The structure is a str object.

It can begin by a character to specify the byte order, exactly like struct:

Chr.

Effect

=

Uses the system byte order and alignment

@

Uses the system byte order without alignment

!

Network byte order (same as >)

>

Big endian

<

Little endian

When there is no byte order mark, the byte order defaults to @

Then, the format string really begins. Note that rawutil stuctures can contain as many spaces as you want to improve readability.

Elements

First, all elements usable in struct can be used with rawutil:

Chr.

Type

Description

c

char

Returns a 1-byte bytes object

b

int8

Signed 8-bits (1 byte) integer

B

uint8

Unsigned 8-bits integer

?

bool

Returns a boolean from a byte (False if 0, else True)

h

int16

Signed 16-bits (2 bytes) integer

H

uint16

Unsigned 16-bits integer

i

int32

Signed 32-bits (4 bytes) integer

I

uint32

Unsigned 32-bits integer

l

int32

Signed 32-bits (4 bytes) integer

L

uint32

Unsigned 32-bits integer

q

int64

Signed 64-bits (8 bytes) integer

Q

uint64

Unsigned 64-bits integer

f

float

32-bits float

d

double

64-bits double

s

string

Returns a bytes object

x

void

Padding byte: doesn’t return anything

Note that s should be used with a length: “12s” will return a 12-bytes bytes object, unlike “12c” which returns 12 1-bytes bytes objects. Note also that the P and N are not available, and n is not used as an ssize_t like in struct

There is also new format characters introduced in rawutil:

Chr.

Type

Description

u

int24

Signed 24-bits (3 bytes) integer

U

uint24

Unsigned 24-bits integer

n

string

Null-terminated string

a

Alignment: aligns to a multiple of the specified number

X

hex

Works like s but returns the bytes as an hexadecimal string

$

bytes

Goes to the end

The “n” element returns a bytes object. The string is read from the current pointer position, until a null byte (0x00) is found. The null byte is not included in the returned string. When packing, it packs a bytes object, and adds a null byte at the end.
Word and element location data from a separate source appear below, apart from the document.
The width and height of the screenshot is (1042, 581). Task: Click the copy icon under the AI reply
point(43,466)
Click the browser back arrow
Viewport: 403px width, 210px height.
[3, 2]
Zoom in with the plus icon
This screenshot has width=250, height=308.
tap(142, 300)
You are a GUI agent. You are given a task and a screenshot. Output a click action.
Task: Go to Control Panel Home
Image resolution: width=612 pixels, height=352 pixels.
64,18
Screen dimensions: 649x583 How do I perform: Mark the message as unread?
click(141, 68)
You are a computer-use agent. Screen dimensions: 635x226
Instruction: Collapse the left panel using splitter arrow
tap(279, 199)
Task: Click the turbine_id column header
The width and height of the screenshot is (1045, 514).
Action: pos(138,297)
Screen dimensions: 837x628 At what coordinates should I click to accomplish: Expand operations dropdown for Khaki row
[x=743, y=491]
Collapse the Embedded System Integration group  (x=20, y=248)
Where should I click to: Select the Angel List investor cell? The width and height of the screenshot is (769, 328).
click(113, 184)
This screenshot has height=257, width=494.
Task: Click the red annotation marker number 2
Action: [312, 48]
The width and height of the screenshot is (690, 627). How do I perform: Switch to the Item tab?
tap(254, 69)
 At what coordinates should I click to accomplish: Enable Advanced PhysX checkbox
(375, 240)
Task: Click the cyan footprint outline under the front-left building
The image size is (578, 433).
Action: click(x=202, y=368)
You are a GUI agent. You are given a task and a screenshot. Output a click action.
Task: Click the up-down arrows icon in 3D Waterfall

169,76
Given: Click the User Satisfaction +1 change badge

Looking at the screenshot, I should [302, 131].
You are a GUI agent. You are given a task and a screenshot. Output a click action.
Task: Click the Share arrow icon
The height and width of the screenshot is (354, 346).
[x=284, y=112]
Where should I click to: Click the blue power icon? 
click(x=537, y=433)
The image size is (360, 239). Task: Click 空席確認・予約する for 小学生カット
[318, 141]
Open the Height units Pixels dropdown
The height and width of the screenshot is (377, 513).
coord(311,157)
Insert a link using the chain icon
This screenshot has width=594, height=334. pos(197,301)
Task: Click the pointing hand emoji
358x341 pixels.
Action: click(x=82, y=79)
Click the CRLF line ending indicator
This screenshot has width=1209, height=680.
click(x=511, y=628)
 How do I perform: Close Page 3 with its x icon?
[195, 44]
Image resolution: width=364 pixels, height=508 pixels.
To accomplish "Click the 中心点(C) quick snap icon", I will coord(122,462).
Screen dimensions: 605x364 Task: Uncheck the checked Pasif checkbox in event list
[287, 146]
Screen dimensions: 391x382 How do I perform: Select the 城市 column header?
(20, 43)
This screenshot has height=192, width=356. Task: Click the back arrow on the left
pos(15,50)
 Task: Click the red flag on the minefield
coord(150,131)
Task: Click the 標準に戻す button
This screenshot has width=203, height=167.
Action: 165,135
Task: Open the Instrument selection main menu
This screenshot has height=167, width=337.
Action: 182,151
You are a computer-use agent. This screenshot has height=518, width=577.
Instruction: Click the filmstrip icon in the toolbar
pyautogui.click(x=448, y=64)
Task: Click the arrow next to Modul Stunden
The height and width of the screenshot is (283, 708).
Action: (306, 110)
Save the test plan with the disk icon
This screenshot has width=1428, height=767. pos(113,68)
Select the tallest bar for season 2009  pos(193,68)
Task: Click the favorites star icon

The “a” element performs an aligment. It should be used like “20a”: the number represents the alignment. At unpacking, it places the pointer at the next multiple of the alignment. It doesn’t return anything. At packing, it will add null bytes until a multiple of the aligment length is reached (skip it in the data arguments). You can set the alignment reference with a “|”, the alignment will then be calculated with regard to the last read “|” character.

The “$” element represents the end. At unpacking, it returns all the remaining unread data as a bytes object, and ends the reading (it places the pointer at the data’s end). At packing, it appends the corresponding bytes object in the data arguments at the end of the packed bytes, and ends the packing.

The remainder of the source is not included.